Sir Chaloner Grenville Alabaster (1838–1898) was an English administrator in China.

==Early life==

He was born in Bournemouth and was the son of Mr. J.C. Alabaster. He attended King's College London and matriculated at London University in 1852.

==Career in China==

In 1855, he went to China as a student interpreter, remaining there during the Second Opium War and the Taiping Rebellion.

Between 1869 and 1873, he was British Vice-Consul in Shanghai and subsequently became Consul General at Hankow, Wuhan from 1880 to 1886, then at Canton from 1886 until 1891. He retired in 1892 and was made knight commander in the Order of St Michael and St George.

==Marriage and family==

In 1875, Chaloner married Laura, daughter of Dr. D. J. MacGowan of New York City. He was also a freemason. His son, who was named Chaloner Grenville Alabaster but went by the name Grenville, became Attorney General in Hong Kong from 1930 to 1945.
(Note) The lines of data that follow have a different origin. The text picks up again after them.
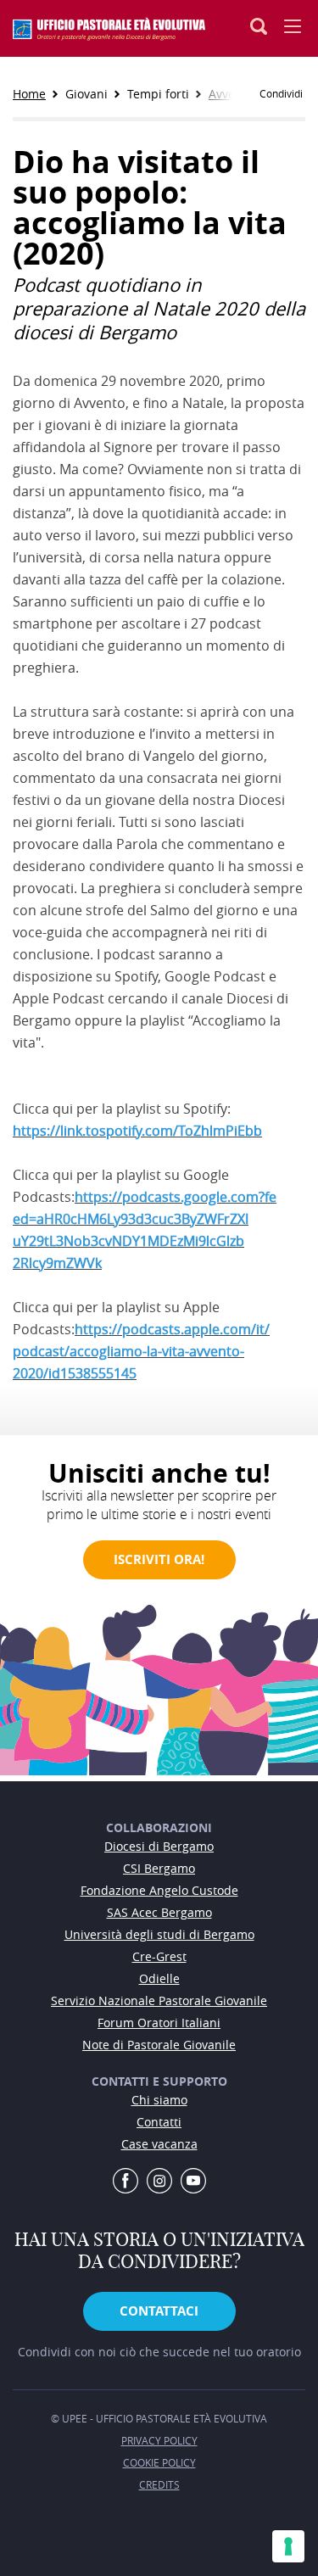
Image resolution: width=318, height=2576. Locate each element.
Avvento (231, 94)
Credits (159, 2484)
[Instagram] (159, 2181)
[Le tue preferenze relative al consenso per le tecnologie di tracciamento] (288, 2546)
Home (29, 94)
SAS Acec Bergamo (159, 1912)
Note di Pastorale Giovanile (159, 2045)
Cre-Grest (159, 1956)
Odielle (159, 1978)
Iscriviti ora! (159, 1559)
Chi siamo (159, 2100)
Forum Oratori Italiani (159, 2022)
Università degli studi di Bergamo (159, 1934)
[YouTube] (193, 2181)
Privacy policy (159, 2440)
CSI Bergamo (159, 1868)
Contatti (159, 2122)
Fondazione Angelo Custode (159, 1890)
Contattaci (159, 2311)
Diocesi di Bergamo (159, 1846)
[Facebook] (125, 2181)
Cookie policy (159, 2462)
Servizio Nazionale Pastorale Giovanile (159, 2000)
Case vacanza (159, 2144)
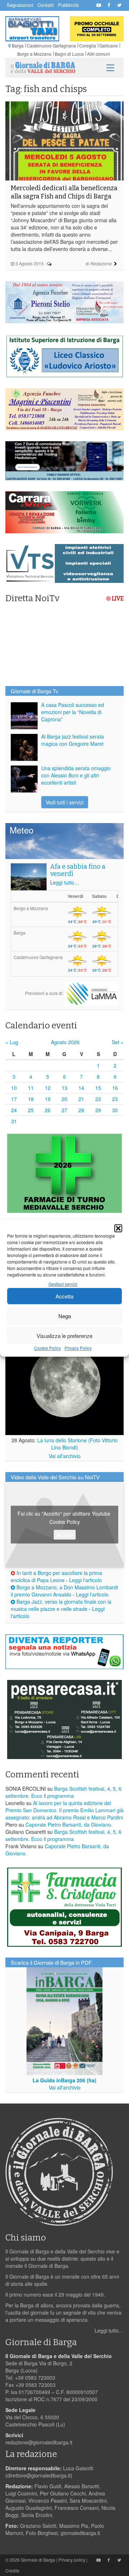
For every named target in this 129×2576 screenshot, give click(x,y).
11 (31, 1087)
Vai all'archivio (65, 1456)
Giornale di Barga (38, 2560)
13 (64, 1087)
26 (48, 1110)
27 (64, 1110)
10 (14, 1087)
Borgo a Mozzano (34, 54)
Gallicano (108, 45)
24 (14, 1110)
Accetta (64, 1296)
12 (48, 1087)
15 (98, 1087)
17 (14, 1098)
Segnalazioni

Chaloner Alabaster's elder brother, Henry Alabaster, also entered the consular service, serving as acting consul in Siam before leaving his position to act as an advisor to King Chulalongkorn.

==Death==

Alabaster died on 28 June 1898 at Boscombe, Bournemouth, England. He was buried in East Cemetery, Bournemouth.

Papers relating to his official work in China are held at the SOAS Archives.